How to use strategy sessions as a way to manage indirect sources of info about your employees (part 1)
Managers receive a lot of information about their employees from indirect sources – often much more information than from direct observation. I frequently write about how it is important that performance feedback be performed based on direct observation, or else it risks being non-specific and non-immediate, and generally becomes useless the less specific and less immediate it is.
However, managers are not often enough in the position to observe directly what it is the employee did exactly and provide this level of performance feedback. And with all of the indirect information floating around – such as from customers, other employees, bosses and metrics – it becomes difficult to figure out what to do about it.
Here’s an example I’ll use throughout this series: You are getting “feedback” from your employee’s peers and partners that he was “difficult” during a recent series of meetings. You’d like to give feedback on this. But what is it exactly that was “difficult” and why is this happening? And maybe this “difficult” behavior was actually a good thing? You really don’t know.
My recommendation is, instead of having a “feedback conversation”, have a “strategy sessions” with your employee. The idea with strategy sessions is that you partner with your employee to figure out the best course of action moving forward to address the “feedback” (actually, it’s an indirect source of information) and still achieve the goals. In short, you and your employee strategize together.
This is different from delivering corrective feedback, which is more direct, specific and immediate, with a clear course of behavioral actions that are different the next time it is performed. Strategy sessions are more along the lines of “What should we do to get the best outcome?”
Here are the first three steps on conducting strategy sessions with an employee:
1. Make sure that the point of discussion is important and related to the job
Indirect sources of info can be very random to managers, and they may or may not be important. If you get indirect information that may or may not be important, or may or may not be a trend, the first course of action would be to document this in a performance log, and see if it becomes a trend that is important to the employee’s ability to perform the job. Many times the “feedback” you get is singular and incorrect. This is a way to avoid getting into deep discussion about something that is either not important or not correct. Of course, if it is obvious that it is something that needs to be address (like a complaint), then you can move on to the next step. First make sure you aren’t being too reactive to the data you’re receiving.
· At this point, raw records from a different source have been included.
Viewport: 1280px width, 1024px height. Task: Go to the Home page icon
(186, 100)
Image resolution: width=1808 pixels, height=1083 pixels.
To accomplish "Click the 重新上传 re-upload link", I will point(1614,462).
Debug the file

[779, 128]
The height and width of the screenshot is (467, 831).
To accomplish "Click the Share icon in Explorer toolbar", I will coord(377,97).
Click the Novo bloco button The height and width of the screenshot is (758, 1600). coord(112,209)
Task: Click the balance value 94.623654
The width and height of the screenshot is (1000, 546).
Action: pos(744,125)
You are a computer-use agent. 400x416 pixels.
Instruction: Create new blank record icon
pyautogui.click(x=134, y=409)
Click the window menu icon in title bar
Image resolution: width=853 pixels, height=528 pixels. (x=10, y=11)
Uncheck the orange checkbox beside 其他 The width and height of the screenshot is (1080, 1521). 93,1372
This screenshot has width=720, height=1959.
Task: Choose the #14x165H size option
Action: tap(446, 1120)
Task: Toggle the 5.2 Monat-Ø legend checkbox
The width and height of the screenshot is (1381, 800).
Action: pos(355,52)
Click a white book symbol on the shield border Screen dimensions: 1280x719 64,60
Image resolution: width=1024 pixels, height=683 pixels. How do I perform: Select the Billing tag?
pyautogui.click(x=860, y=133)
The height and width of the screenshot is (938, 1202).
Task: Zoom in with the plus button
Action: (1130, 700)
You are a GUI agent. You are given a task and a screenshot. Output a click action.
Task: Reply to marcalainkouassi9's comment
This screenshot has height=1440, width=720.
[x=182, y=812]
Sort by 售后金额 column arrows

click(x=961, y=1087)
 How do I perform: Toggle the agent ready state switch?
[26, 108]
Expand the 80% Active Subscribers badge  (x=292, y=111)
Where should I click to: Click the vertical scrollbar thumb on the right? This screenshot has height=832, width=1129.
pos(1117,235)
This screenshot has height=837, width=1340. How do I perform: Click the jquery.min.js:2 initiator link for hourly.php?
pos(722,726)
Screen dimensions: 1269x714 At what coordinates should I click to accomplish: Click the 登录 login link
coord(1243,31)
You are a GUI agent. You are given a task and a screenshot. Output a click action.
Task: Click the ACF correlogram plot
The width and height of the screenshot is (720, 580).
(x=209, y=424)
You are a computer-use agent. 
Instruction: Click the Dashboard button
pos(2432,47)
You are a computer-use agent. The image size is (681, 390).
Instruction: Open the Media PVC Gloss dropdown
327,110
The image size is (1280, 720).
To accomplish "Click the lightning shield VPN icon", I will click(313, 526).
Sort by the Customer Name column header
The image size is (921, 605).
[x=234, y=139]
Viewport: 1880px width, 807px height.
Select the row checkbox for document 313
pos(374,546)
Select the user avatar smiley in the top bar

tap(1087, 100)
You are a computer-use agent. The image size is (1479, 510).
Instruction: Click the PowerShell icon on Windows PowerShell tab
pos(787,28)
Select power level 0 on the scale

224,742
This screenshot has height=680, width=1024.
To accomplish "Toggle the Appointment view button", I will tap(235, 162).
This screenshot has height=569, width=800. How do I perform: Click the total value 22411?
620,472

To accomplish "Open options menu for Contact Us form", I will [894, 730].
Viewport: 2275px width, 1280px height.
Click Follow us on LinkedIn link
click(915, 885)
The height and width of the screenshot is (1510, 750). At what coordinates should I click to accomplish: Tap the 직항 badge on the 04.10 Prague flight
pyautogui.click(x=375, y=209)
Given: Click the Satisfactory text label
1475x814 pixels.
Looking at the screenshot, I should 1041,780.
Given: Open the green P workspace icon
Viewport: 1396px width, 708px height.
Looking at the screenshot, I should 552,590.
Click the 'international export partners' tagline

2. Open the conversation with “I’d like to strategize with you on how we can address an issue”
Attempt to identify the larger issue that goes beyond the employee’s specific behavior. In our example, the meetings are not going well (and the “difficult” behavior of the employee appears to be a contributing factor). This may or may not be the issue, but this is your best understanding.
When you decide that you need to address the issue you’ve identified, introduce it as a strategy conversation with your employee. “I’d like to strategize with you” is a great way to demonstrate that this is a partnership conversation, and not an evaluation-type conversation. When opening the conversation, the idea isn’t to say, “What you are doing is wrong and it needs to change,” it’s to make it clear that you and your employee are to work together in solving the problem – the larger issue and not simply the employee’s specific behaviors. This will go a long way in building trust, and assuring the conversation is less about the employee’s ability or performance, and more about what to do next.
3. Share the indirect information as part of an “issue” that needs to be strategized
Since this is a strategy session, introduce the issue as “The issue is this. . . .”, but make efforts to avoid casting responsibility on the employee, since you don’t have direct observation in this scenario. For example, you can introduce the issue in this way:
“The issue is that I’m getting information that the meetings aren’t going well, and one of the pieces of information I’ve received is that you’re being difficult. I’m not certain of what the real issue is, and I’m not even sure what “difficult” means, since I wasn’t there, but I want to strategize with you on how we can make sure these meetings go better. Can we do this together?”
In this example, the issue that needs to be resolved isn’t necessarily the employee’s behavior (it was not directly observed, so we don’t know what the employee’s behavior is). The issue is to make sure the meetings go well – and this is what needs to be strategized. The employee’s reported “difficult” behavior is a data point, but only one data point.